Phase sensitive techniques applied to a micromachined vacuum sensor

摘要

Phase sensitive AC measurement techniques are particularly applicable to micromachined sensors detecting temperature changes at a sensor caused by a microheater. The small mass produces rapid thermal response to AC signals which are easily detectable with lock-in amplifiers. Phase sensitive measurements were applied to a CMOS compatible micromachined pressure sensor consisting a polysilicon sense line, 760 microns long, on an oxide microbridge separated by 6 microns on each horizontal side from similar polysilicon heaters, all over a micromachined cavity. Sinusoidal heater signals at 32 Hz induced temperature caused sense line resistance changes at 64 Hz. The lock-in detected this as a first harmonic sense resistor voltage from a DC constant sense current. By observing the first harmonic the lock-in rejects all AC coupling of noise by capacitance or inductance, by measuring only those signals at the 64 Hz frequency and with a fixed phase relationship to the heater driver signals.

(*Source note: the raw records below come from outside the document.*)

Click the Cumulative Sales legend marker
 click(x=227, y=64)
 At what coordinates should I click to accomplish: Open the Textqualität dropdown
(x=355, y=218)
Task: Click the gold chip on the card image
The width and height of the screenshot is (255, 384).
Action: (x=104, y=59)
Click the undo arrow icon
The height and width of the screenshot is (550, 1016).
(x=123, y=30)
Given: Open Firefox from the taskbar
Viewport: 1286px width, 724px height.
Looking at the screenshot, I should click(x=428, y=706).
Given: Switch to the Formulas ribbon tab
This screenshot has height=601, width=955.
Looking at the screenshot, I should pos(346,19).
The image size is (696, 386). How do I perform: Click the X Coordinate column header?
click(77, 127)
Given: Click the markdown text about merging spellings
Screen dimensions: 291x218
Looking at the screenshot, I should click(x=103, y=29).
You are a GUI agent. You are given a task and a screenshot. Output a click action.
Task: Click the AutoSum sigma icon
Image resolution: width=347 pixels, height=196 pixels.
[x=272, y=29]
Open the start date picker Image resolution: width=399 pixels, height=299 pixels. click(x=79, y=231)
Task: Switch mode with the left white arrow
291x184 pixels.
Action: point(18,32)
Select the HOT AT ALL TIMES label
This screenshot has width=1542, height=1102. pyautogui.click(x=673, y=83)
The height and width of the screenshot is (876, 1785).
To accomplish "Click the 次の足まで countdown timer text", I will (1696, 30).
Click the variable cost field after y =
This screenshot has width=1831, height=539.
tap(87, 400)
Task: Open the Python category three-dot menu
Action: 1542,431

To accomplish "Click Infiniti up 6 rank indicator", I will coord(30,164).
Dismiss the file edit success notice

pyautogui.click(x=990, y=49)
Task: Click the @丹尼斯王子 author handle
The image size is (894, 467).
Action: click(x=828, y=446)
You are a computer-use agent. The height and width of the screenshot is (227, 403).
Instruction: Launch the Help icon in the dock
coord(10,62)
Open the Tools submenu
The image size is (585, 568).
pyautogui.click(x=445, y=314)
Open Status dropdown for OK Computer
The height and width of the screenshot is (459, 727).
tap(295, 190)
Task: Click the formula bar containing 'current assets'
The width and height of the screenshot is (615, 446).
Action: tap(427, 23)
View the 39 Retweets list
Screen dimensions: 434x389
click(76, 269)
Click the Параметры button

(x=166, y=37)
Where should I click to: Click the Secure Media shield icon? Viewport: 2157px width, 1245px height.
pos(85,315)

This sensor produces large signals (1.4 mV) near atmospheric pressure, declining to 7 μV below 0.1 mTorr. Phase measurements between 760 and 100 Torr where the air's thermal conductivity changes little, combined with amplitude changes at low pressure generate a pressure measurement accurate to 5% from 760 Torr to 10 mTorr, sensing of induced temperature changes of 0.001°C.